Working Professionals
Long hours of sitting combined with period discomfort can make the first two days of the cycle particularly difficult. Even a 10-minute yoga break — a few seated forward folds, Cat-Cow, and Shavasana — can meaningfully shift how you feel by mid-afternoon.
Build a Period-Friendly Yoga Routine That Actually Works
Building a practice that supports your body through every phase of your cycle isn’t about random sessions — it’s about consistent, guided movement and knowing exactly what your body needs each day. With the right structure and expert support, you can maintain your practice every day of the month.
What You Get with Habuild’s Yoga Everyday Programme:
- Daily live guided yoga sessions — including period-friendly modifications
- Beginner to advanced progression at your own pace
- No equipment needed — practice from home
- Expert guidance to ensure correct form and safe choices
- Community support to help you stay consistent through the entire month
If you’re looking for structured, daily live classes you can join from anywhere, daily online yoga classes are a great place to start your Habuild journey.
FAQs About Yoga During Periods
What is yoga during periods?
Yoga during periods refers to a modified, gentle form of practice adapted to the needs of the menstruating body. It focuses on restorative, floor-based, and breath-centred poses that support the body’s natural downward flow rather than work against it.
Is yoga during periods good for beginners?
Yes — the slower, gentler pace of a period-adapted practice is ideal for beginners. Poses like Child’s Pose, Cat-Cow, and Supta Baddha Konasana require no prior experience and are safe to try on your very first day of yoga.
How often should I practise yoga during my period?
On heavy-flow days (typically day one and two), 10–15 minutes of gentle restorative practice is enough. From day three onward, gradually increase duration and variety. The aim is daily gentle movement rather than intensity.
Can I do yoga at home during my period?
Absolutely. Most period-friendly poses require only a mat and enough space to lie down.

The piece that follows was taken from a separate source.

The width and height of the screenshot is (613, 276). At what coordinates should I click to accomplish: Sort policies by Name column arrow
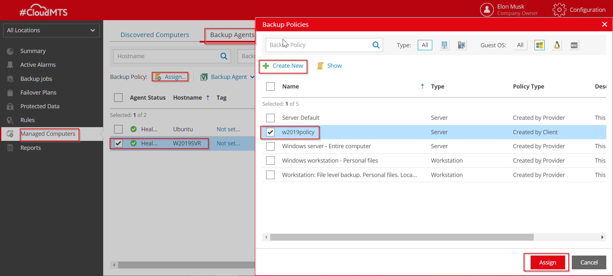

Home practice is often ideal during menstruation because you can move at your own pace, rest when needed, and avoid the social pressure of a studio class.
Do I need any equipment for yoga during periods?
A yoga mat is helpful but not essential. A folded blanket or firm pillow can substitute as a bolster for supported poses. No blocks, straps, or special clothing are required.
How long before I see results from practicing yoga during periods?
Most women who practice consistently for four to eight weeks report a gradual improvement in how they feel through their cycle — less cramping severity, better mood, and easier sleep. Results depend on consistency over time, not intensity in a single session.